AI Article Synopsis
- The study analyzed raltegravir pharmacokinetics using data from the NEAT001/ARNS143 study involving 349 patients at weeks 4 and 24, utilizing a complex statistical modeling approach.
- It found that demographics and specific genetic variants (SNPs) did not significantly affect raltegravir pharmacokinetics or pharmacodynamics, indicating a lack of clear relationships between these factors.

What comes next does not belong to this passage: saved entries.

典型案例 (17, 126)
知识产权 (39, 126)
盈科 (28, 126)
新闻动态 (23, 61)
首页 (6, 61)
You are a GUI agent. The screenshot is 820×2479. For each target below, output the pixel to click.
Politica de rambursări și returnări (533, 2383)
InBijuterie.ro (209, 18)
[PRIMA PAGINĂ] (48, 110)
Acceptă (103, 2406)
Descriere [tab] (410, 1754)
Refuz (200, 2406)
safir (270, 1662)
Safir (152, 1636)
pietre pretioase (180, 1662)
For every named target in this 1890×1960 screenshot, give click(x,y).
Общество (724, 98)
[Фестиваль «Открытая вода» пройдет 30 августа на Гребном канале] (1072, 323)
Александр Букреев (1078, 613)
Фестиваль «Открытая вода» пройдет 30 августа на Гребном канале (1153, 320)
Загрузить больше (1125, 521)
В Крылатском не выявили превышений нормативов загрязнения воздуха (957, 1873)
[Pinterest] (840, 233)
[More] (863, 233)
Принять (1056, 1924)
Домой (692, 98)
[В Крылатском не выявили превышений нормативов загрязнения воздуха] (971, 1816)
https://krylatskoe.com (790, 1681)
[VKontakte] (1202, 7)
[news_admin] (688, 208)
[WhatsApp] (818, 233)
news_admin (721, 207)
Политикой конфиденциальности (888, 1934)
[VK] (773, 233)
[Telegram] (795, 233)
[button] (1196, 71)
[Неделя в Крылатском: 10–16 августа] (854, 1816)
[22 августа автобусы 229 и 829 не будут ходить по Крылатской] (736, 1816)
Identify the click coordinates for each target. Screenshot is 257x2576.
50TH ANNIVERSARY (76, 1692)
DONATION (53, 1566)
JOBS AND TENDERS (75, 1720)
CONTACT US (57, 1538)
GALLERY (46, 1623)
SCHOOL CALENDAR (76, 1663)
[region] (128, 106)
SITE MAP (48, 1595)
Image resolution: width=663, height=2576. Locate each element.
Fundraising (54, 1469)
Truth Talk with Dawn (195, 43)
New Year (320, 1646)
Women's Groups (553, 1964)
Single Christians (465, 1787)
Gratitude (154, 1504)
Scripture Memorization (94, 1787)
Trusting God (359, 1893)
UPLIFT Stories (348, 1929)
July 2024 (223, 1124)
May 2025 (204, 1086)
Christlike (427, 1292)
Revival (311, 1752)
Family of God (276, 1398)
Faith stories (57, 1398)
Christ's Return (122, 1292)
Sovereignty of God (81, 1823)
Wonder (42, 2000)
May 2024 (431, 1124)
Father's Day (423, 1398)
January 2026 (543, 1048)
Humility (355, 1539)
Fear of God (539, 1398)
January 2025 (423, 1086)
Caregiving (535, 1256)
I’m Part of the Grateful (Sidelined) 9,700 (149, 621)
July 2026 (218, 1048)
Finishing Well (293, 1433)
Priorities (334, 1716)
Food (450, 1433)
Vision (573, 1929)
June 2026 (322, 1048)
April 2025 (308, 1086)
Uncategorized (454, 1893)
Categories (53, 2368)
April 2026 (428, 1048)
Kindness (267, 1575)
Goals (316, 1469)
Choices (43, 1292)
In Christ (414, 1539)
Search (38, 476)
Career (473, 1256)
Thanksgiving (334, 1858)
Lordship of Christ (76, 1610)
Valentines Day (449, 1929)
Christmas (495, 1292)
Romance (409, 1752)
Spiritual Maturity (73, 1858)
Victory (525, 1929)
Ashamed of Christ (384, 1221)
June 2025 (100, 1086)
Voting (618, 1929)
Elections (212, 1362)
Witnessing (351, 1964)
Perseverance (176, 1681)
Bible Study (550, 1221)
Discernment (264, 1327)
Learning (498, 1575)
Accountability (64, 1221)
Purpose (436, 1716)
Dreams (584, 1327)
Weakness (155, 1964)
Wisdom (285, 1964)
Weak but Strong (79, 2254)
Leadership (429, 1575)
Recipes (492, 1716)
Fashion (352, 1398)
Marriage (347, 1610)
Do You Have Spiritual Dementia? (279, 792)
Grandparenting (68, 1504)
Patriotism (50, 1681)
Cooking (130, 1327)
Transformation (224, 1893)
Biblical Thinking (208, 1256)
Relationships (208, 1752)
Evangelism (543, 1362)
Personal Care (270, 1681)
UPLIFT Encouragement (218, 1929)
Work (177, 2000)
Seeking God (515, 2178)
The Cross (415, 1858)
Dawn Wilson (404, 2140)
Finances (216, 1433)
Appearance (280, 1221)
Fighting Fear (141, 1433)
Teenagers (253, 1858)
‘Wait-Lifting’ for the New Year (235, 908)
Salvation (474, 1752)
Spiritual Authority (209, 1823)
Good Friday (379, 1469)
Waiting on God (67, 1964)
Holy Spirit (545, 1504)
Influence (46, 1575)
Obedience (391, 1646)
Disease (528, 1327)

- However, a genetic variant (UGT1A1*28/*28) was linked to a reduced risk of virological failure at week 96, though this association was influenced by other baseline variables like HIV-1 viral load.
Article Abstract
Using concentration-time data from the NEAT001/ARNS143 study (single sample at week 4 and 24), we determined raltegravir pharmacokinetic parameters using nonlinear mixed effects modelling (NONMEM v.7.3; 602 samples from 349 patients) and investigated the influence of demographics and SNPs (SLC22A6 and UGT1A1) on raltegravir pharmacokinetics and pharmacodynamics. Demographics and SNPs did not influence raltegravir pharmacokinetics and no significant pharmacokinetic/pharmacodynamic relationships were observed. At week 96, UGT1A1*28/*28 was associated with lower virological failure (p = 0.012), even after adjusting for baseline CD4 count (p = 0.048), but not when adjusted for baseline HIV-1 viral load (p = 0.082) or both (p = 0.089). This is the first study to our knowledge to assess the influence of SNPs on raltegravir pharmacodynamics. The lack of a pharmacokinetic/pharmacodynamic relationship is potentially an artefact of raltegravir's characteristic high inter and intra-patient variability and also suggesting single time point sampling schedules are inadequate to thoroughly assess the influence of SNPs on raltegravir pharmacokinetics.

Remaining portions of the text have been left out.